Turbo Kid
Die postapokalyptische Welt scheint immer einen von zwei Quantenzuständen anzunehmen: deprimierend düster oder manisch mit Vollgas, The Road oder Fury Road. Wenn ein Film Turbo Kid heißt und als „Mad Max auf BMX-Rädern“ angepriesen wird, dann ist Düsternis weit entfernt.
Es ist 1997, die Zivilisation ist weg und brutzelt in der Nachhitze der atomaren Apokalypse. The Kid (Munro Chambers) lebt in einem Bunker, nicht weit von einer kleinen Siedlung unter dem Schutz von Frederic dem Arm-Wrestler (Aaron Jeffery). Kids großer Held ist Turbo Rider, dessen Abenteuer er in alten Superheldencomics nachliest.
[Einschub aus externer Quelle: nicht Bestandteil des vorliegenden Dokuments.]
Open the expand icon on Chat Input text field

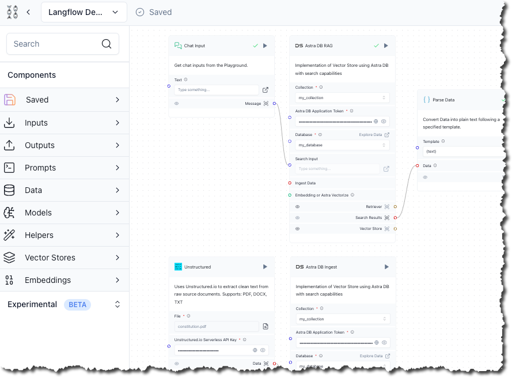click(x=265, y=90)
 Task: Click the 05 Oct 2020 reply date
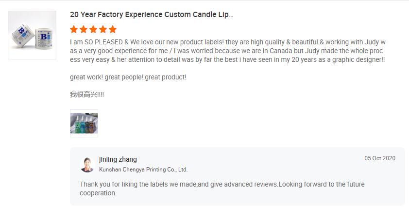pyautogui.click(x=380, y=158)
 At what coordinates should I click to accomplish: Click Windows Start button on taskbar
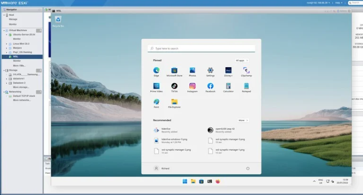(185, 181)
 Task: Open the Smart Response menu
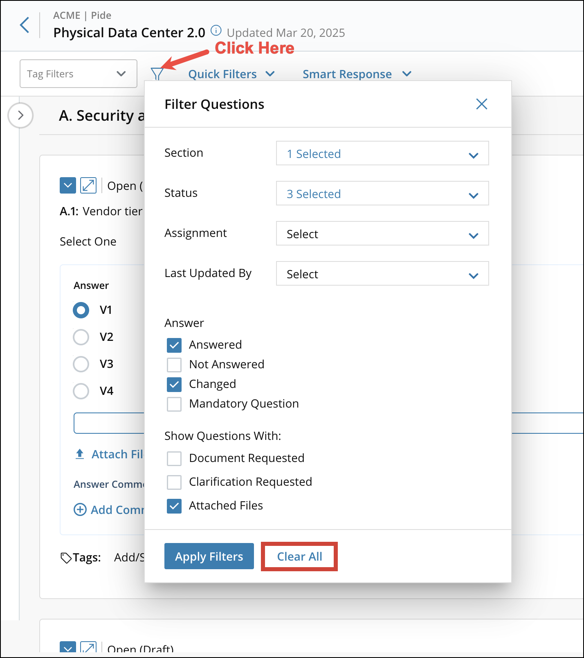357,74
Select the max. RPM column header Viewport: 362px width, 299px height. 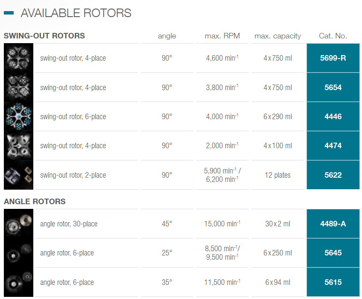(222, 36)
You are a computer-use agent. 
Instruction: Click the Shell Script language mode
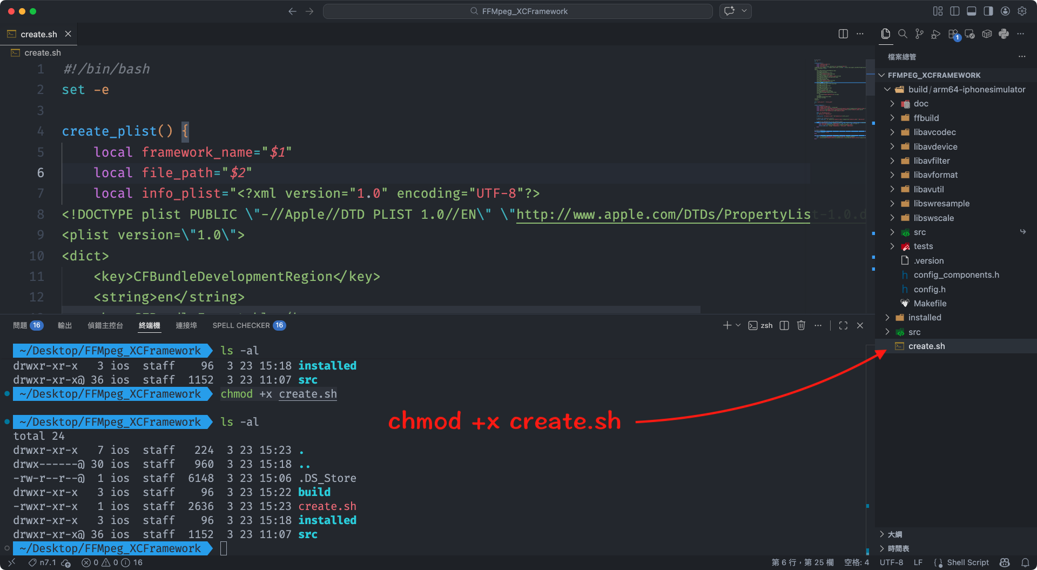click(967, 562)
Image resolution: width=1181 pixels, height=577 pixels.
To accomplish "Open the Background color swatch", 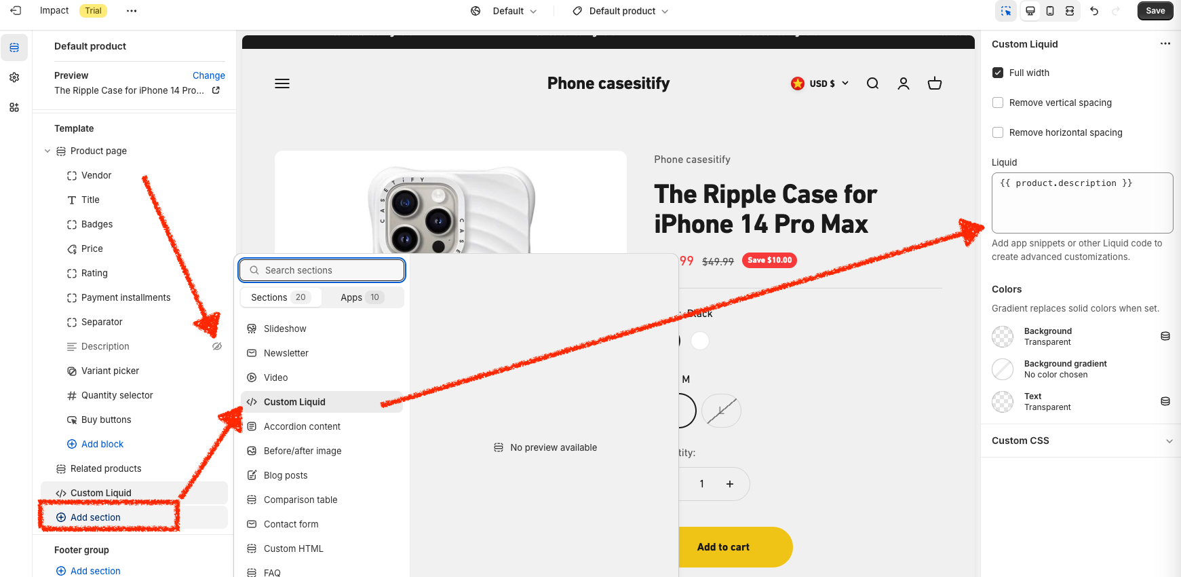I will (x=1003, y=337).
Aber wie das nun einmal so ist im Ödland, gibt es immer einen ganz Bösen, der eine Horde gewaltgeiler Schergen in Rockeroutfits um sich schart und die Region tyrannisiert. Der ganz Böse ist Zeus (Michael Ironside). Seine rechte Hand ist ein stummer Kämpfer mit eiserner Schädelmaske und Kreissägen-Arm namens Skeletron (Edwin Wright, zuletzt als Kopfgeldjäger im Priestergewand im hervorragenden Neo-Western Slow West zu sehen). In seinem Hauptquartier veranstaltet Zeus gerne Pool Partys, Gladiatorenkämpfe in einem trockengelegten Schwimmbecken.
In Love with Apple
Das ist an und für sich kein Problem für Kid, wenn er nicht gerade Apple (Laurence Leboef) kennengelernt hätte. Das Mädchen mit dem manischen Grinsen hat sich den bunkerbewohnenden Teenager als neuen Freund ausgesucht. Prompt, nachdem auch Kid seine Zuneigung zu Apple entdeckt hat, wird sie von einem von Zeus’ Schergen entführt. Der Junge hätte schlechte Karten gegen die gewaltgeilen Rocker, findet aber einen Powerhandschuh (ein alter NES Power Glove), ähnlich der Superwaffe seines Helden Turbo Rider. Damit lassen sich Gegner recht eindrucksvoll in blutigen Matsch verwandeln. Mutig bricht er als Turbo Kid auf, um Zeus die Stirn zu bieten.
So viele Eingeweide …
Turbo Kid ist ein Liebesbrief an das postapokalyptische Genre. Ein Liebesbrief, geschrieben mit bunten Wachsmalstiften, ungefähr ein Drittel davon blutrot. Diverse Techniken der Menschenentsaftung spielen eine große Rolle und werden frohgemut zelebriert, von der Ausweidung durch Fahrradrad bis zum wandelnden Torso-Totem. Munter feiert das Regie- und Drehbuchtrio François Simard, Anouk Whissell und Yoann-Karl Whissell auch die Tropen und Klischees der nachzivilisatorischen Ödlanderzählung ab. Säureregen, Mutantenratten (kommen viel zu kurz, aber vor), Roboterfriedhöfe, Schrottcyborgs, Kannibalismus, Rockergangs, DIY-Waffen, eine Todeszone, Relikte aus der guten alten Zeit … kaum etwas wird ausgelassen.
Rider heißt jetzt Kid
Bei diesem ganzen augenzwinkernden Abfeiern kommen die Charaktere deutlich zu kurz. Sie sind Abziehbilder, die weder eine echte Entwicklung durchmachen noch den Zuschauenden besonders ans Herz wachsen. Kid ist zu unbedarft, Apple zu manisch, Frederic zu cool und Zeus zu böse, um sie interessant zu finden. Vielleicht liegt das daran, dass Turbo Kid das auf Spielfilmlänge gebrachte Remake eines handgemachten Kurzfilms ist. Auf Vimeo kann man sich T Is For Turbo ansehen. Die Vidüre ist wahrscheinlich ein guter Lackmustest: Wer den Kurzfilm mag, könnte Turbo Kid lieben. Für alle anderen bleibt unterm Strich ein netter kleiner splatteriger Endzeitfilm (mit einem tollen Synthie-Soundtrack von Le Matos übrigens), auf den das Label Kult allerdings nicht zutrifft.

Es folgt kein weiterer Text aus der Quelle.